*** Opening of Supplied information ***
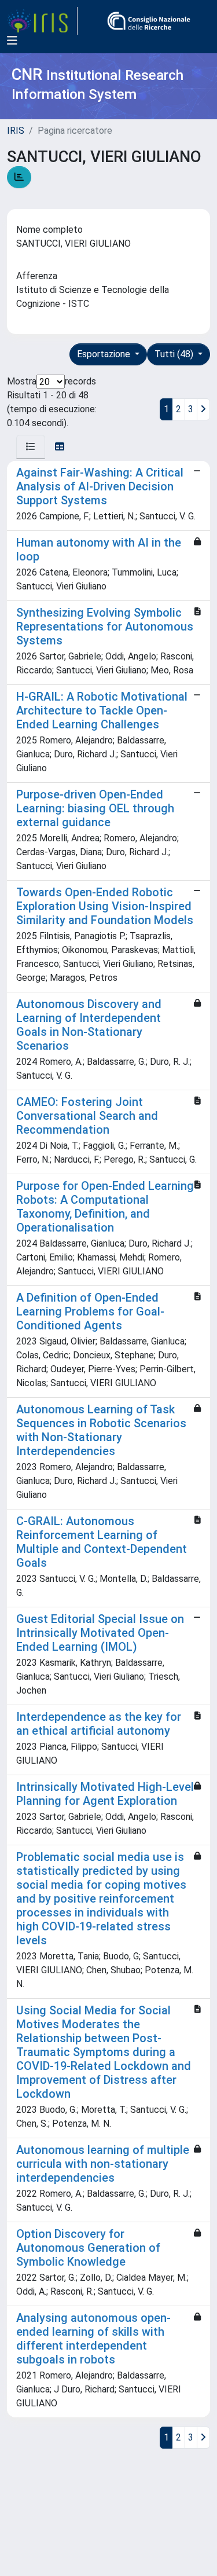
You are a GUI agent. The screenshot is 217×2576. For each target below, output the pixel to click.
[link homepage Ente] (149, 21)
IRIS (15, 130)
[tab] (30, 447)
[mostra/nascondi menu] (12, 40)
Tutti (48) (175, 354)
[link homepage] (42, 21)
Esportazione (105, 354)
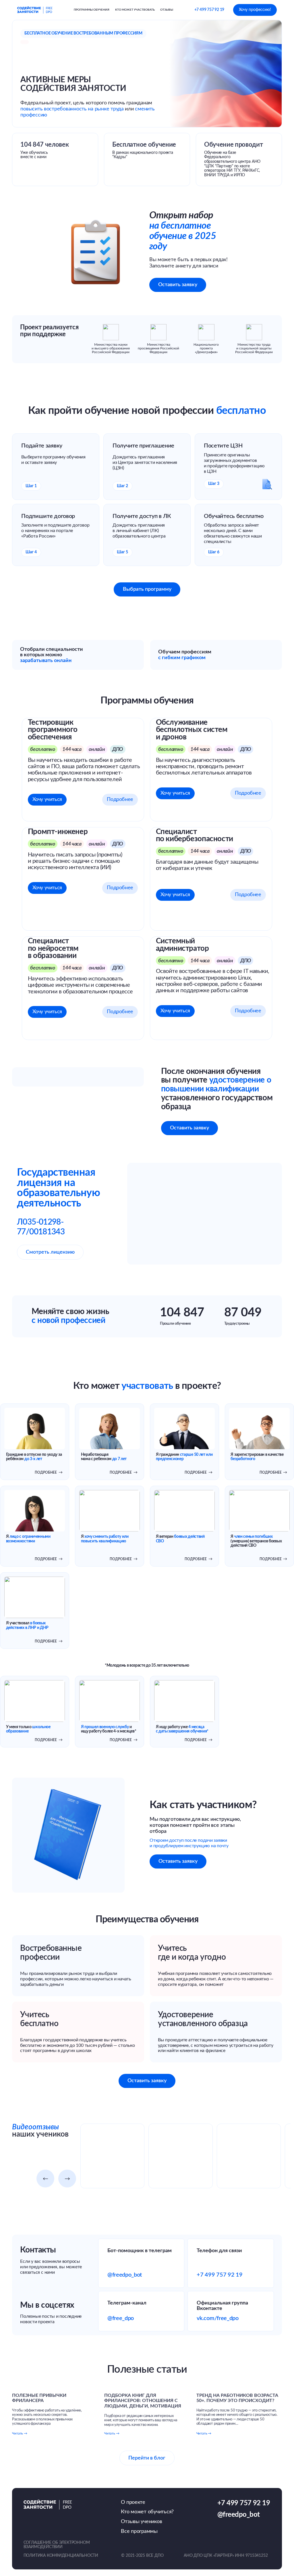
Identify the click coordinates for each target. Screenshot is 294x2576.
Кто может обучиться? (147, 2511)
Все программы (139, 2531)
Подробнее (120, 799)
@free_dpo (120, 2318)
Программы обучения (91, 9)
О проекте (133, 2502)
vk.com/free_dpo (217, 2318)
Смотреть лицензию (50, 1252)
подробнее (49, 1472)
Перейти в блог (146, 2457)
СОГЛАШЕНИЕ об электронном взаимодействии (57, 2545)
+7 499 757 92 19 (209, 10)
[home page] (35, 10)
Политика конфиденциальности (61, 2556)
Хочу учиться (47, 799)
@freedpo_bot (124, 2275)
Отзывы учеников (141, 2521)
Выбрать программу (147, 589)
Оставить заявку (177, 284)
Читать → (19, 2433)
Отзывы (166, 9)
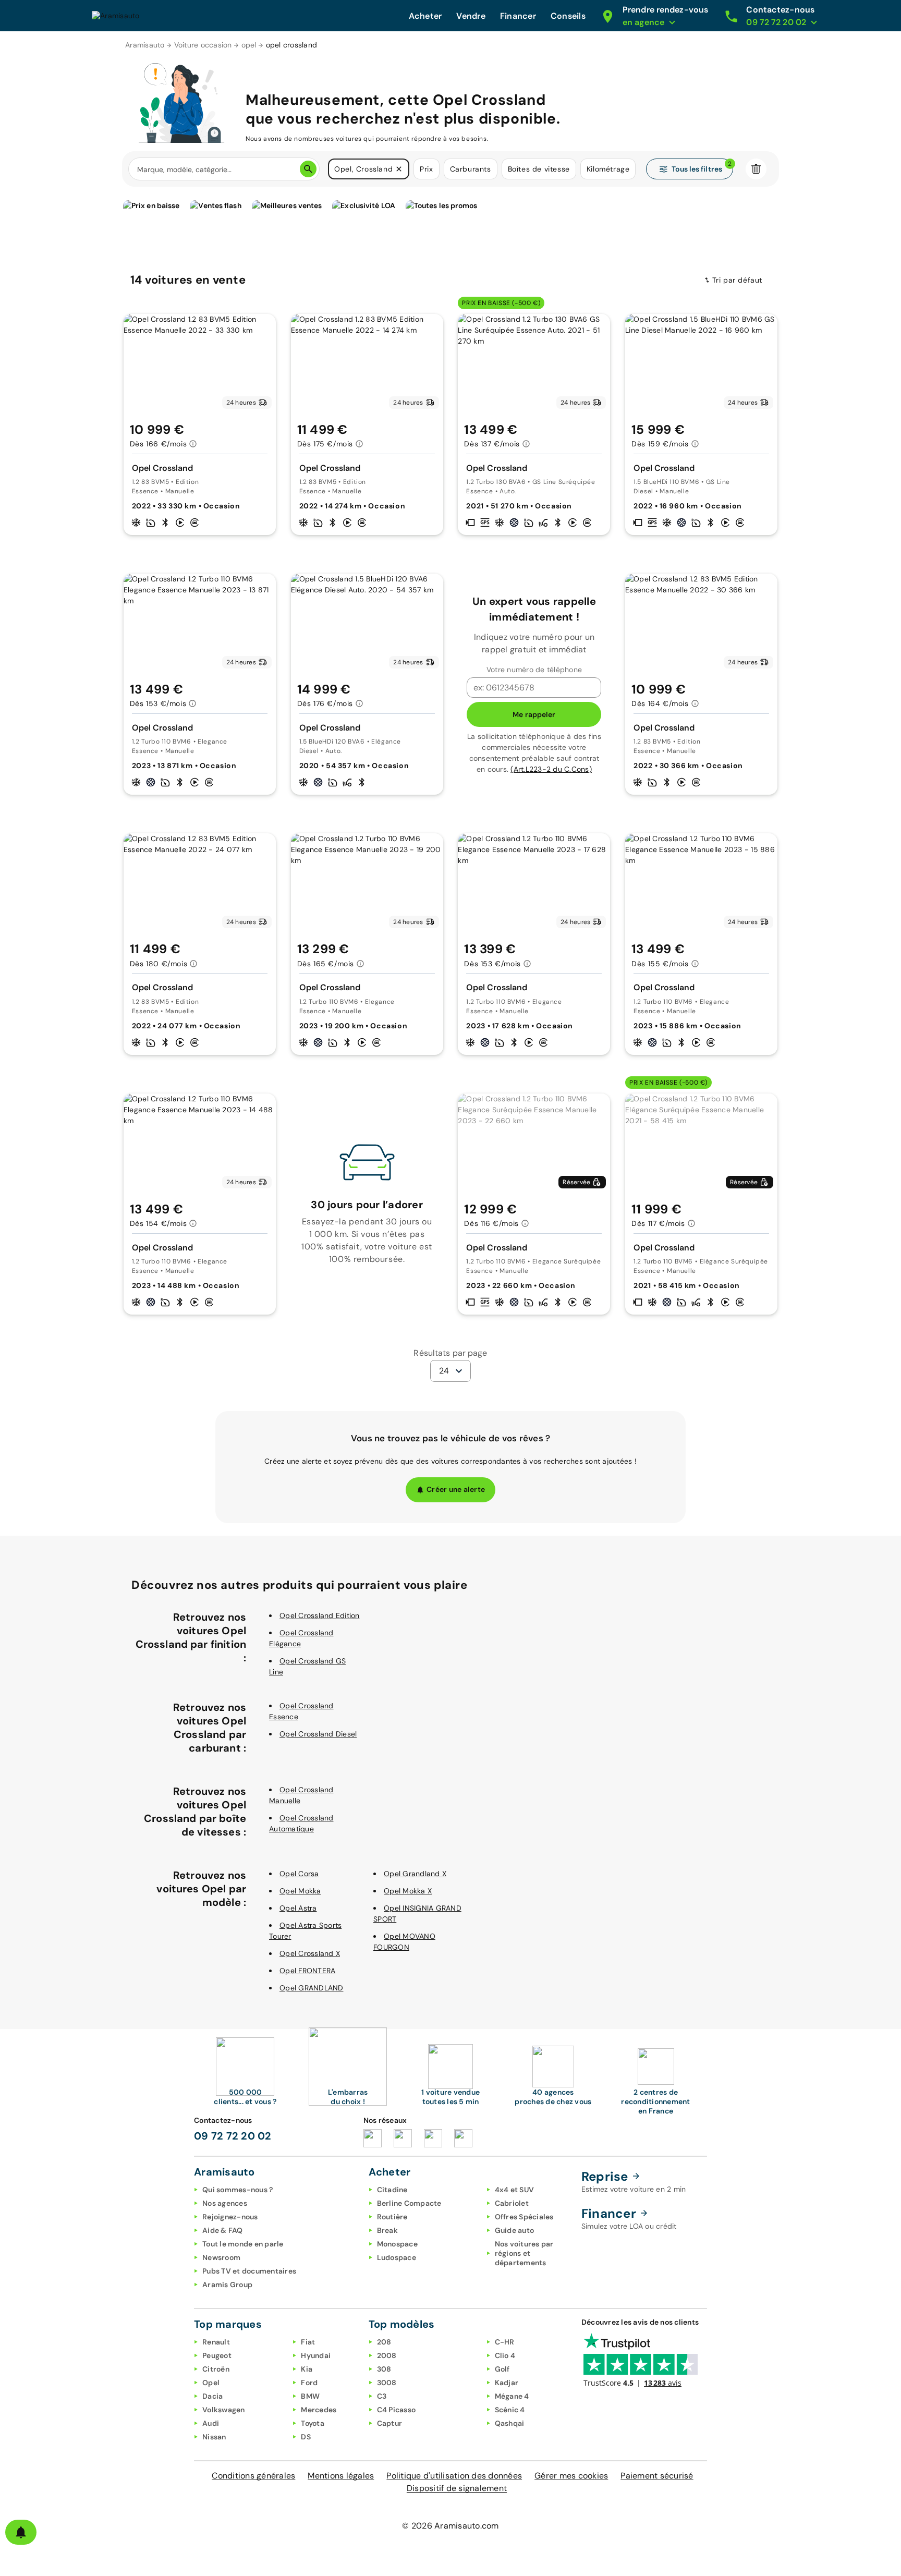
*** Close of Supplied information ***
### Task directions
Set down, exactly as they appear above, all lines from the one that has "Программы обучения (91, 9)" down to the one that has "Хочу учиться (47, 799)", including those two and no others.

### Response box
Программы обучения (91, 9)
О проекте (133, 2502)
vk.com/free_dpo (217, 2318)
Смотреть лицензию (50, 1252)
подробнее (49, 1472)
Перейти в блог (146, 2457)
СОГЛАШЕНИЕ об электронном взаимодействии (57, 2545)
+7 499 757 92 19 (209, 10)
[home page] (35, 10)
Политика конфиденциальности (61, 2556)
Хочу учиться (47, 799)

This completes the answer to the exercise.